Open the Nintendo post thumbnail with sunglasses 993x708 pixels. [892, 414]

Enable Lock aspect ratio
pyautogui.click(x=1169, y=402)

...

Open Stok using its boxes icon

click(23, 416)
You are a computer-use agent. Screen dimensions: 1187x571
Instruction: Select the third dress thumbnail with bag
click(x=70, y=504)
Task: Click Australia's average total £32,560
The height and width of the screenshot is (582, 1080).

WHAT THIS TASK INVOLVES:
Here the output must be the lines above from the line with "Instruction: Select the" to the line with "The height and", both included, duplicated word for word and nothing else.

WRITTEN ANSWER:
Instruction: Select the third dress thumbnail with bag
click(x=70, y=504)
Task: Click Australia's average total £32,560
The height and width of the screenshot is (582, 1080).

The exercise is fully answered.